Hezbollah Is Not a Puppet of Syria or Iran
Reza Aslan is the Iranian-American author of No god but God: The Origins, Evolution and Future of Islam.
All along the tree-lined avenues of Beirut’s southern suburbs, posters and placards depict Hezbollah’s fiery spiritual leader, Hassan Nasrallah, flanked by Syrian President Bashar al-Assad on one side and Iran’s president, Mahmoud Ahmadinejad, on the other, the Dome of the Rock often gleaming in the background. Such images can give the impression that these three avatars of Islamic power have formed some kind of “axis,” if you will, whose ultimate goal is to wrest control of the Holy Land from Israel.
It is no wonder, then, that the Western powers automatically assume Damascus and Tehran are responsible for the machinations of Hezbollah. After all, Syria and Iran have enormous influence over the Lebanese militia, not least because they provide it with hundreds of millions of dollars in military and economic aid.
But it would be a grave exaggeration to claim, as the White House repeatedly has, that Hezbollah is merely a puppet of Syria and Iran. Nor is it necessarily the case that the current conflict between Israel and Lebanon bears the fingerprints of Assad and Ahmadinejad.
Over the past few years, Hezbollah has achieved enormous political success by transforming itself from an agent of foreign regimes to an agent of domestic reform. Hezbollah acquired its popular mandate in Lebanon through a political platform focused solely on nationalist politics. Its candidates advocate civic duty and responsible governance over theology or the imposition of Islamic law.
This is partly due to smart campaigning, as the Lebanese are among the most secularized population in the Arab world. But the truth is that Hezbollah has never advocated a pan-nationalist ideology. Though created by Shiite Iran and sustained by Arab Syria, it has assiduously eschewed any pan-Arabist, pan-Islamist or even pan-Shiite associations. (It is worth noting that Hezbollah has failed to provide any significant military, financial or, for that matter, spiritual assistance to its Shiite brethren in Iraq.)
When Syria was forced out of Lebanon after the assassination of Prime Minister Rafik Hariri, Hezbollah rallied in support of its erstwhile ally and patron. Yet what was most remarkable about that rally was not its pro-Syrian sentiments but its brazen display of Lebanese nationalism. Indeed, the half-million Hezbollah supporters who flooded into Beirut in March of 2005 were draped in the colors of Lebanon, not Syria. And since Syria’s withdrawal, Hezbollah has continued to advocate a platform dedicated to protecting Lebanese territory, preserving Lebanese identity and working across religious and sectarian lines to promote Lebanese unity, even forming a political partnership with the Christian leader of the Free Patriotic Movement, Michel Aoun.
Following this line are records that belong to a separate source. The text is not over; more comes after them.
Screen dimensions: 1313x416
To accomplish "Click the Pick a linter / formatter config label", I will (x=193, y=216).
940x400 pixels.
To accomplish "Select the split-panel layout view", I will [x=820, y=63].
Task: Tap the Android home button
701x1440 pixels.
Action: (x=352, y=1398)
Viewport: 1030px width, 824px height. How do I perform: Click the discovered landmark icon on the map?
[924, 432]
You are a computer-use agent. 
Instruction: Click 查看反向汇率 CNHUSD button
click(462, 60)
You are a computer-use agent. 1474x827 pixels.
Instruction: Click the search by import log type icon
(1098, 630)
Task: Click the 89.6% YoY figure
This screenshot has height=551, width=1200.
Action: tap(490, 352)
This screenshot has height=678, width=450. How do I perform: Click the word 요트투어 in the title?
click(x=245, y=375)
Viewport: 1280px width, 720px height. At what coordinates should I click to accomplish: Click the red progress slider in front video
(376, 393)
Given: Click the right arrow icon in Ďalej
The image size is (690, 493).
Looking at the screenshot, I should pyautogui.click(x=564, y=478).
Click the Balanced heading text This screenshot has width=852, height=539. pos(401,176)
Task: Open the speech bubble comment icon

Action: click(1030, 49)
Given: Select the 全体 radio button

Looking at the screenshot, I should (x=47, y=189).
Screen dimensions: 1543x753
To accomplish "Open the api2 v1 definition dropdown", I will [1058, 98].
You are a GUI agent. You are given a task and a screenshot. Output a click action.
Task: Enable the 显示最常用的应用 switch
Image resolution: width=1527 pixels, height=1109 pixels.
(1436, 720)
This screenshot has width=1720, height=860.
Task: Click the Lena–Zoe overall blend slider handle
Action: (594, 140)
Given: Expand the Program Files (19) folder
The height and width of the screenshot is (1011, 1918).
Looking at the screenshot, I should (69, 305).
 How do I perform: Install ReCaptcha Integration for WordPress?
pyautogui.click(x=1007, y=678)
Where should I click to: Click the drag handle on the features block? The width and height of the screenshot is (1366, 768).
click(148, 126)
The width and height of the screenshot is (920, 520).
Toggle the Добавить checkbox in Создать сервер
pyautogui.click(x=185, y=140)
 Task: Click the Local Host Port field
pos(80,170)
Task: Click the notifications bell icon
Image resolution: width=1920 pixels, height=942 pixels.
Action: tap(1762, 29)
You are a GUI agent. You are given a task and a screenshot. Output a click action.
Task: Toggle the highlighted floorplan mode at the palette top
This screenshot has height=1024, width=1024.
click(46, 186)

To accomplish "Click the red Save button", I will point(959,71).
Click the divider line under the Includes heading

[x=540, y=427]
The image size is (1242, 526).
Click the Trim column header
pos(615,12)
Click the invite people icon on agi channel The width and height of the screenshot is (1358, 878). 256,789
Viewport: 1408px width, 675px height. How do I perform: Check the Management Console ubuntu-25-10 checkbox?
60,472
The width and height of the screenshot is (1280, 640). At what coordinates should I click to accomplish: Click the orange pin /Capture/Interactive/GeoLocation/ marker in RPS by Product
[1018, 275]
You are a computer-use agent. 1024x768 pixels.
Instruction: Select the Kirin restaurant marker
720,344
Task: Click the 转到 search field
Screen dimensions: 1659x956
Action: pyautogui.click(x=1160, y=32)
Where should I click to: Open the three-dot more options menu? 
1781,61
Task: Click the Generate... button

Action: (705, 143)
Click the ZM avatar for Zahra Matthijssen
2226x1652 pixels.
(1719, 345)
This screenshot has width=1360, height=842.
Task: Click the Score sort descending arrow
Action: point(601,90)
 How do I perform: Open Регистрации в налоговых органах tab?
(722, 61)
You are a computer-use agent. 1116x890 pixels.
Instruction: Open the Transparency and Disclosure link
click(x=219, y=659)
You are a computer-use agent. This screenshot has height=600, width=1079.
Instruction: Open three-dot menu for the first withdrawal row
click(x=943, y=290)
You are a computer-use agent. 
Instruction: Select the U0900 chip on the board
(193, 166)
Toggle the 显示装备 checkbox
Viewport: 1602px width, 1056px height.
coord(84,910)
The point is that despite its terrorist tactics, Hezbollah has successfully recast itself as a legitimately sanctioned political party. It is unlikely that it would risk dissipating that popular support by seeming to favor its foreign benefactors to the detriment of its domestic constituents.
That is why the Bush administration’s suggestion that Hezbollah’s incursion into Northern Israel was carried out at the behest of either Syria, which sought to stir up trouble in the region, or Iran, which wanted to divert international attention away from its disputed nuclear program, is so misguided.
All politics—even Islamist politics—are local; one need look no further than the internal dynamics of Lebanon to understand why Hezbollah would so recklessly cross the border and attack Israeli troops. Lebanon’s liberation from both Israeli occupation and Syrian meddling has made obsolete Hezbollah’s raison d’etre as an armed militia responsible for protecting the country’s borders.
With calls to disarm the group in accordance with United Nations Resolution 1559 increasing both inside Lebanon and within the international community, Hezbollah’s military wing felt compelled to demonstrate its continuing relevance as a bulwark against Israeli aggression. Israel’s renewed incursion into Gaza provided Hezbollah with the perfect opportunity to do so.
One could argue that Hezbollah’s foolish mission was a tactical error. But Hezbollah has come out of this conflict with Israel even stronger than before. If there is one constant in this unstable region, it is that Israel can usually be trusted to respond to threats to its sovereignty with exaggerated force. The sustained bombing of Lebanon’s airport, bridges, homes, ports, broadcast towers, electrical plants, lighthouses and even a milk factory wiped away the collective memory of the Lebanese people about who started this mess in the first place and once again focused the rage of the region on an aggressive Israel. Nasrallah could not have scripted events any better.